Desktop/Laptop Security by Disk Encryption

During the Information Lifecycle, data must be encrypted when stored on your devices or sent to someone else. With laptops and mobile devices now commonplace, most of us are used to taking our electronic lives with us wherever we go. Therefore, if your role at the university requires you to process or in other capacities handle Category 1-Restricted Data, this presents a serious risk if your equipment is ever lost or stolen.

Encryption Considerations

As with any encryption technology, if you lose your password, the files are usually unrecoverable unless you've made backups. Also, file, folder and whole-disk encryption generally don’t protect your files if your computer is compromised. Encryption technology is best suited for protecting information if your laptop (or portable storage drive) is lost or stolen. Finally, if or when your devices “wake up” (i.e. opening your laptop, or pressing your phone’s home button), the device must ask for a password before granting access. If it doesn’t do this, the encryption provides no value as the information on the device can be accessed by whomever found or stole the device.

Secure File Service

Secure File is a service providing whole disk encryption on Windows desktops and laptops, and CIFS file share encryption on designated file servers. This service addresses the requirements for securely storing Category 1-Restricted Data and/or Personally Identifiable Information.


Windows XP Professional, Windows Server 2003 and 2008, and Windows Vista and Windows 7 (Business, Enterprise and Ultimate versions only)

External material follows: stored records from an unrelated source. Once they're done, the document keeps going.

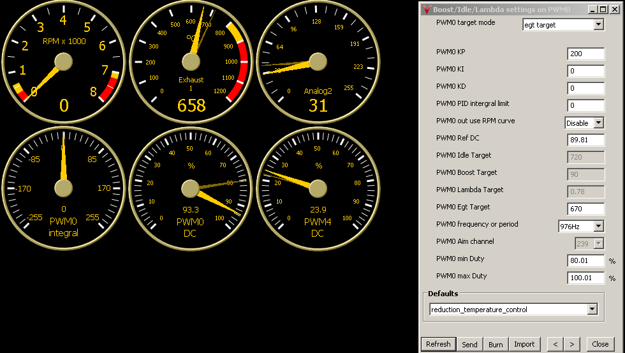Click the app icon in dialog title bar
Viewport: 625px width, 353px height.
click(x=427, y=10)
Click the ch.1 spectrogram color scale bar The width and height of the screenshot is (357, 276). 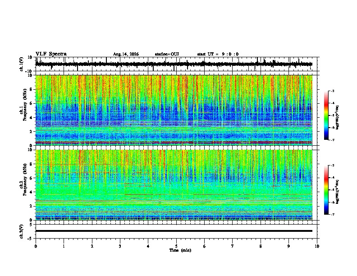tap(326, 115)

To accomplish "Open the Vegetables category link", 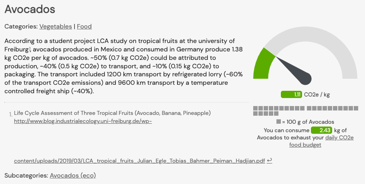I will click(x=55, y=27).
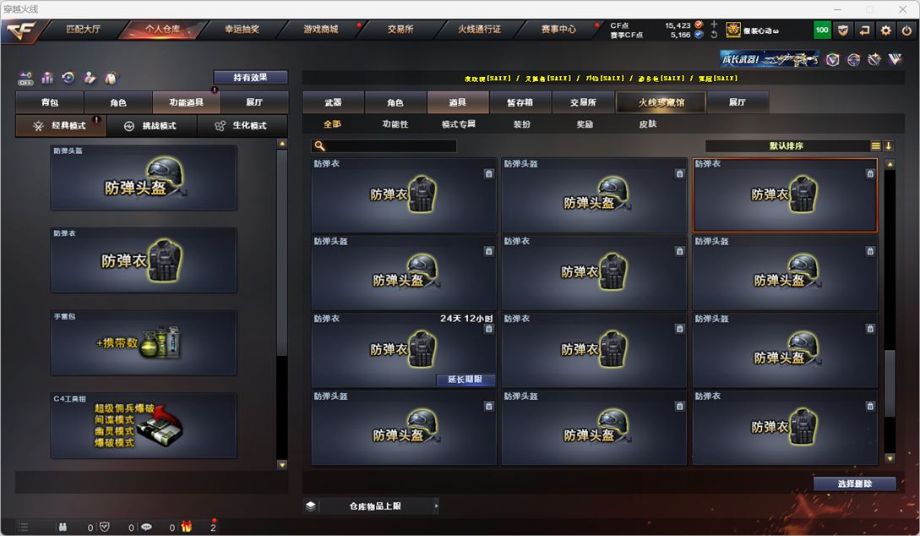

UB owns a product (PGP Whole Disk Encryption) that can protect the regulated information on your device in the event it’s stolen. Ask your IT support or the Information Security Office about getting this program installed. Also available are a wide variety of no-cost technologies that can be used to protect UB's Category 1-Restricted Data.

Windows XP Professional, Windows Server 2003 and 2008, and Windows Vista and Windows 7 (Business, Enterprise and Ultimate versions only)

There is a feature called Encrypting File System (EFS) that allows you to encrypt all of specific folders and files.

Windows Vista and above (Enterprise/Ultimate/Pro editions only)

These versions include BitLocker which will encrypt your entire drive. It requires more effort to enable than EFS, but once enabled, you don't have to remember to encrypt information as you save it to your laptop.

Mac OS

Included is an encrypted file system feature using its Disk Utility application. This feature is similar to Windows Encrypting File System, but requires some effort to initially configure the encrypted file system. Once configured, it lets you selectively encrypt files and folders.

OS X also includes a feature called FileVault that will encrypt your entire home folder. This feature is similar to BitLocker in that it encrypts, essentially, all of your working files. FileVault is very easy to configure.


UBIT offers TrueCrypt, which is also available for Windows and OS X as a free add-on application. It allows for the encryption of specific files and folders, or for entire disks.  Some Linux distributions include TrueCrypt as an installation option, requiring very little effort to enable.